Clearly, $\Span(\vecb_1,\ldots,\vecb_n) \supset \lat(\vecb_1,\ldots,\vecb_n)$.
\section{Same Lattice, Many Bases}
We already saw from the examples above (Figure~\ref{fig:lat}\red{(a)} and Figure~\ref{fig:lat}\red{(b)}) that the same lattice can have many different bases. For example, it turns out that all the bases given below generate the same lattice, namely $\Z^2$:
\[ \matB_1 = \left( \begin{array}{cc} 1 & 0 \\ 0 & 1 \end{array} \right)
\hspace{0.2in} \mbox{and} \hspace{0.2in}
\matB_2 = \left( \begin{array}{cc} 2 & 1 \\ 1 & 1 \end{array} \right)

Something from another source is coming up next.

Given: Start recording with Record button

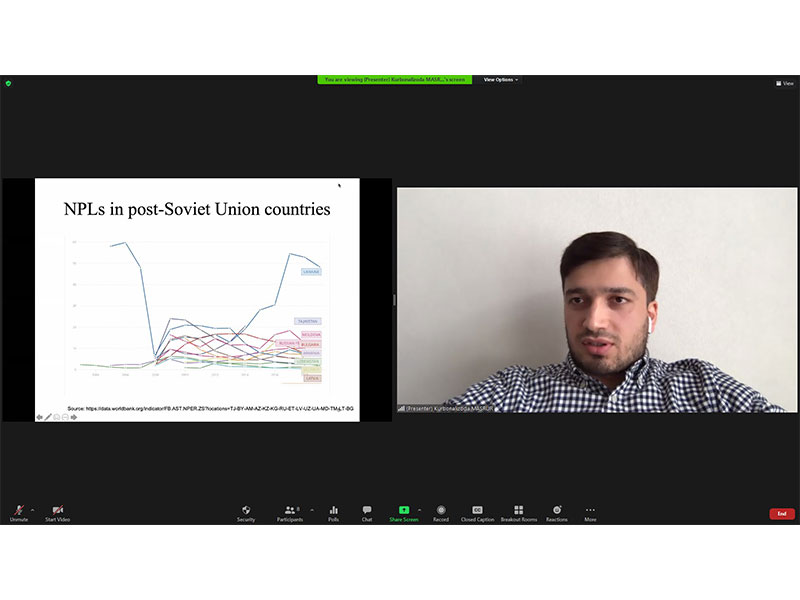Looking at the screenshot, I should coord(441,513).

\hspace{0.2in} \mbox{and} \hspace{0.2in}
\matB_3 = \left( \begin{array}{cc} 647 & 64 \\ 91 & 9 \end{array} \right)
\]
but the following basis {\em does not} generate $\Z^2$, but only a proper {\em sub-lattice} of $\Z^2$.
\[
\matB_4 = \left( \begin{array}{cc} 42 & 41 \\ 9 & 8 \end{array} \right)
\]
In fact, any lattice has infinitely many bases. In particular, the bases can have arbitrarily large coefficients.
\medskip \noindent
A natural question to ask is: {\em how can we efficiently tell if two given bases $\matB$ and $\matB'$ generate the same lattice?} We will give two answers to this question -- an algebraic answer and a geometric answer.
\subsection{An Algebraic Characterization using Unimodular Matrices}
Our first characterization provides an efficient algorithm to determine if two bases generate the same lattice. In order to present the characterization, we first need to define the notion of a {\em unimodular matrix}.
\paragraph{Notation.} For any $x \in \R$, we will let $|x|$ represent the absolute value of $x$.
\begin{definition}\label{def:unimodular}
A matrix $\matU \in \Z^{n\times n}$ is unimodular if $|\det(\matU)| = 1$.
\end{definition}
\noindent
Here, $\det(\matU)$ denotes the determinant of the (square) matrix $\matU$, and $|\cdot|$ denotes the absolute value.
For example, the matrix $\bigl(\begin{smallmatrix} 2&1\\ 1&1 \end{smallmatrix} \bigr)$ is unimodular, and so is $\bigl(\begin{smallmatrix} 647&64\\ 91&9 \end{smallmatrix} \bigr)$, but not $\bigl(\begin{smallmatrix} 42&41\\ 9&8 \end{smallmatrix} \bigr)$.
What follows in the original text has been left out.